Exercise prompt: Return every line of the listing below word for word, leaving out the pictures.

Saved data entries:

+ + + +

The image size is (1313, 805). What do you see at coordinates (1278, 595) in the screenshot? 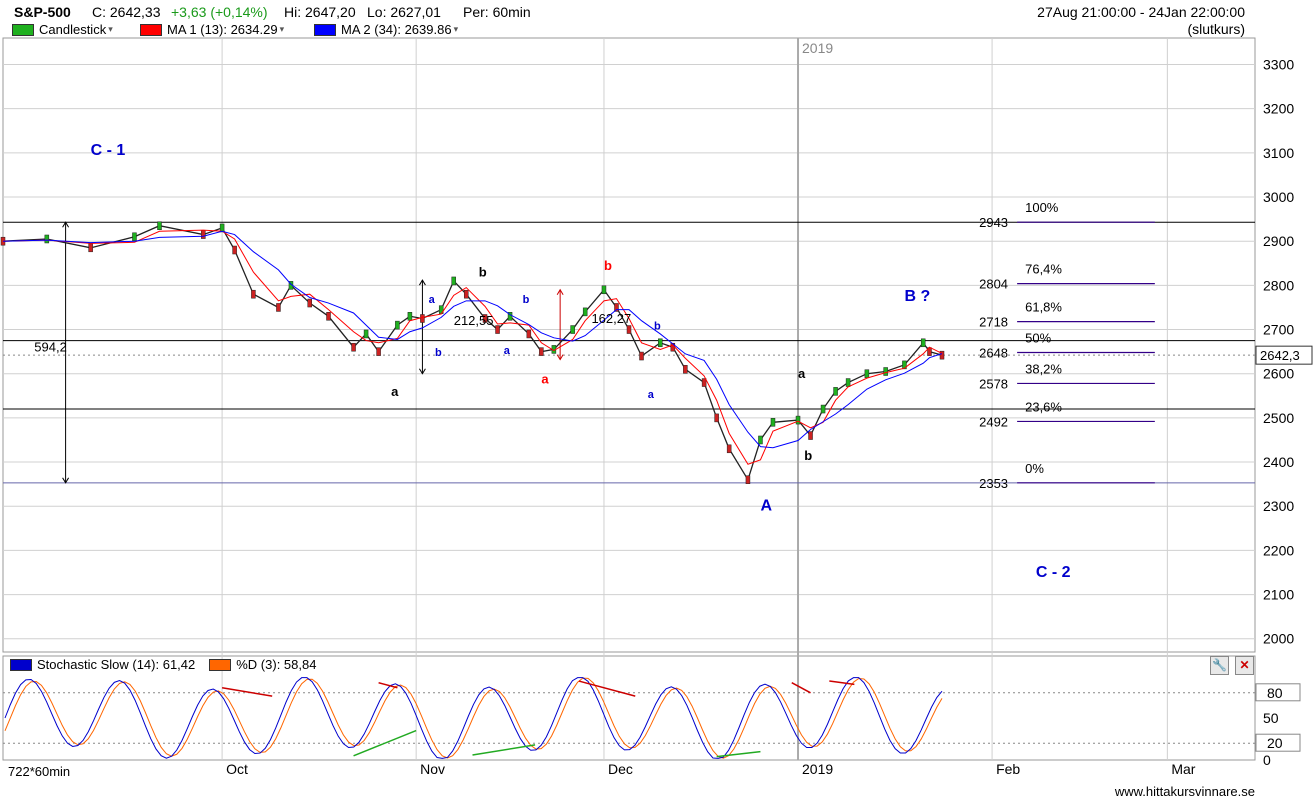
I see `y-tick-label: 2100` at bounding box center [1278, 595].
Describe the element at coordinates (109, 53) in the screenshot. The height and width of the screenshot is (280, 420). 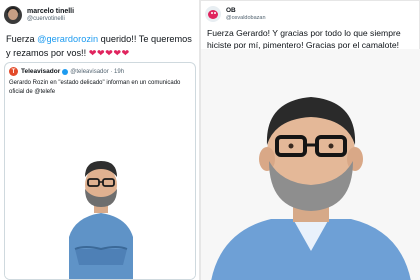
I see `hearts-emoji: ❤❤❤❤❤` at that location.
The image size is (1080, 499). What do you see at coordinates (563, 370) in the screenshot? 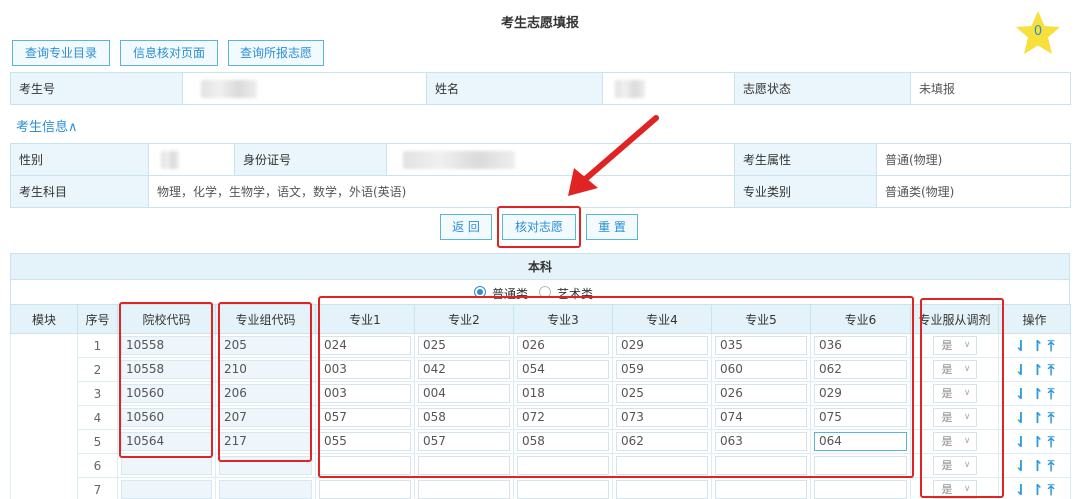
I see `major3-input: 054` at bounding box center [563, 370].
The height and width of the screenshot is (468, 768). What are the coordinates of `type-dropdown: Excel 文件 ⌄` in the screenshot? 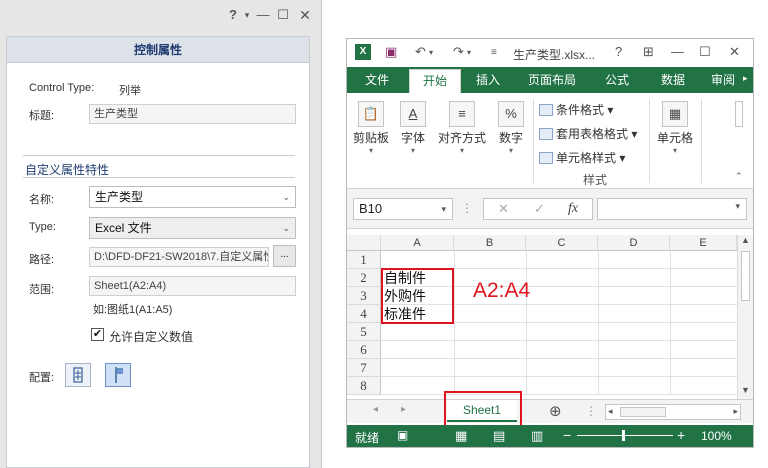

+ + + +

Response:
The image size is (1313, 805). What do you see at coordinates (1278, 595) in the screenshot? 
I see `y-tick-label: 2100` at bounding box center [1278, 595].
Describe the element at coordinates (109, 53) in the screenshot. The height and width of the screenshot is (280, 420). 
I see `hearts-emoji: ❤❤❤❤❤` at that location.
The image size is (1080, 499). What do you see at coordinates (563, 370) in the screenshot? 
I see `major3-input: 054` at bounding box center [563, 370].
The height and width of the screenshot is (468, 768). What are the coordinates of `type-dropdown: Excel 文件 ⌄` in the screenshot? 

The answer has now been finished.